The grotesque element of Gothic fantasy was made sophisticated in
the 20th century by ornately mannered and calculatedly archaic moral fantasies like those offered by Isak Dinesen (Karen Blixen) as Seven Gothic Tales (1934) and Ghislain de Diesbach in The Toys of Princes (1960 in French; tr. 1962). American Gothic had always seemed out of place, even in the days of Charles Brockden Brown, Nathaniel
Hawthorne, and Edgar Allan Poe, and this encouraged 20th-century cultivation of its grotesque element, especially in “Southern Gothic” fictions used to highlight contrasts between the progressive impetus of the North (symbolized by New York) and the atavistic archaism of the
South (symbolized by New Orleans). Much American Gothic material
is nonsupernatural, but its fantasy component is evident in such writers as Mary Elizabeth Counselman and some works by Joyce Carol Oates,
notably in Bellefleur (1980), A Bloodsmoor Romance (1982), and Mysteries of Winterthurn (1984). Other modern examples include Joe R.

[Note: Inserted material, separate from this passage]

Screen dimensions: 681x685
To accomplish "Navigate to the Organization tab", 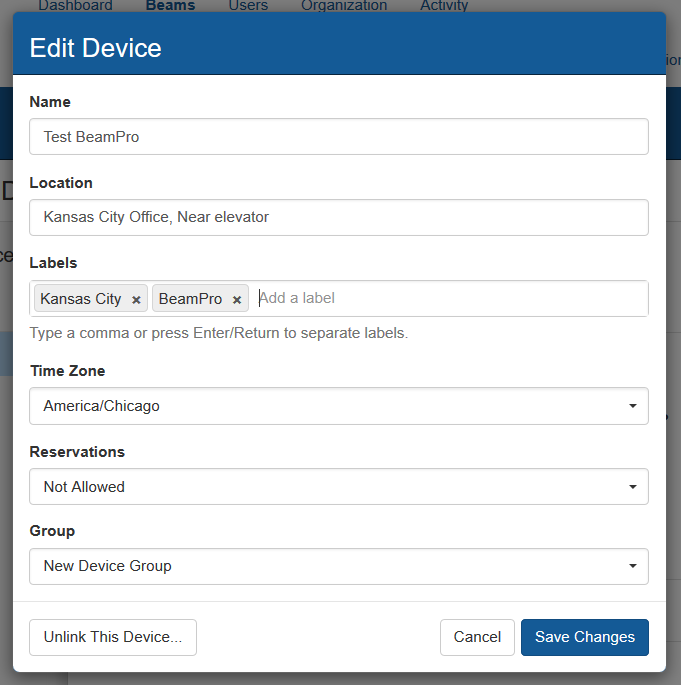I will [344, 6].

Lansdale’s Freezer Burn (1999) and Tom Piccirilli’s A Choir of Ill Children (2003), but the most spectacular development in the subgenre has come about because of its extraordinary hospitability to vampires, as displayed by Anne Rice and Stephen Gresham’s In the Blood (2001). As with decadent English Gothic, the fad quickly gave rise to parody, in such works as Charlaine Harris’s series begun with Dead until Dark (2001) and Andrew Fox’s series begun with Fat White Vampire Blues (2003).